Here's the part # for the Black 2.0 without the notch for the S-Line badge or the raised vertical ribs:
8P4853651A VMZ


----------



## sniper27 (Jan 22, 2001)

*Re: Black S-Line grille installed (dan-phx)*

can you just paint that plate filler panel?


----------



## AudiHVParts (Oct 27, 2005)

*Re: Black S-Line grille installed (dan-phx)*


_Quote, originally posted by *dan-phx* »_ Snaping out the old grille from the clips was about the worst. I was trying to not break the old part or mess up the bumper cover.
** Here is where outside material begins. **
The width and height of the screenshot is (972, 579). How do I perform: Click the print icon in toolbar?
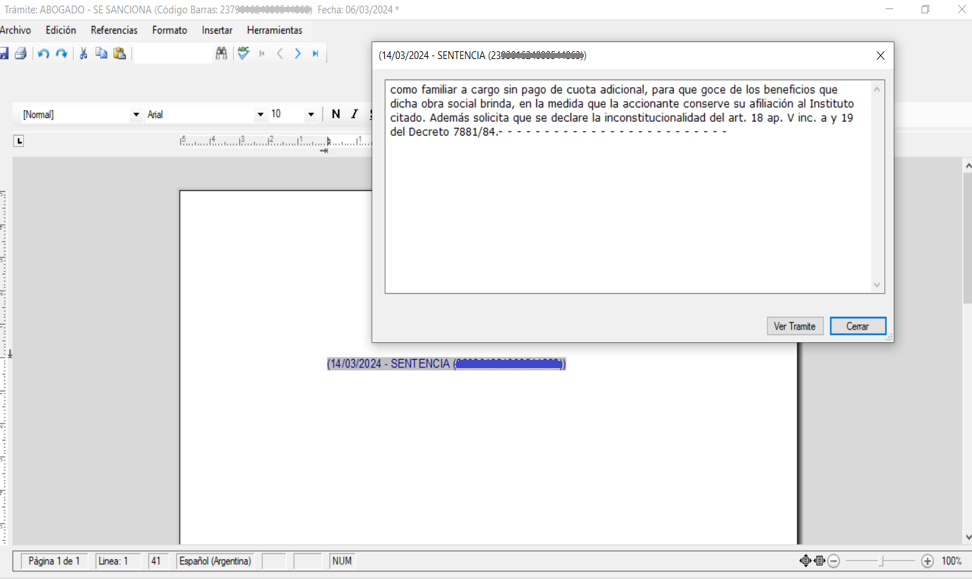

No joke, those clips are in there way too damn well. Glad to see the install went well though, and it looks absolutely stunning, well done sir


----------



## Cosmic_man (May 27, 2000)

*Re: Black S-Line grille installed (AudiHVParts)*

thats 115 degrees of [email protected]!


----------



## Audiggity (Oct 19, 2005)

*Re: Black S-Line grille installed (Cosmic_man)*

Looks sweet!
I want one for my Black 2.0T now... shucks


----------



## jokr02 (Jul 8, 2005)

did you have to get someone to paint your plate filler? or did you order that with the grill+surround as well from the dealer?


----------



## dan-phx (Dec 13, 2005)

*Re: (jokr02)*


_Quote, originally posted by *jokr02* »_did you have to get someone to paint your plate filler? or did you order that with the grill+surround as well from the dealer?

I didn't want to have to mess with dechroming & painting. I ordered it from the dealer. It's a special order part from Germany.
Black plate delete filler panel p/n - 8P4807287J 3FZ
$96+$20 shipping from Germany +Tax.


----------



## buymenow00 (Feb 5, 2006)

*Re: (dan-phx)*

was it my imagination or was there also a matte black grille available??


----------



## dan-phx (Dec 13, 2005)

*Re: (buymenow00)*


_Quote, originally posted by *buymenow00* »_was it my imagination or was there also a matte black grille available??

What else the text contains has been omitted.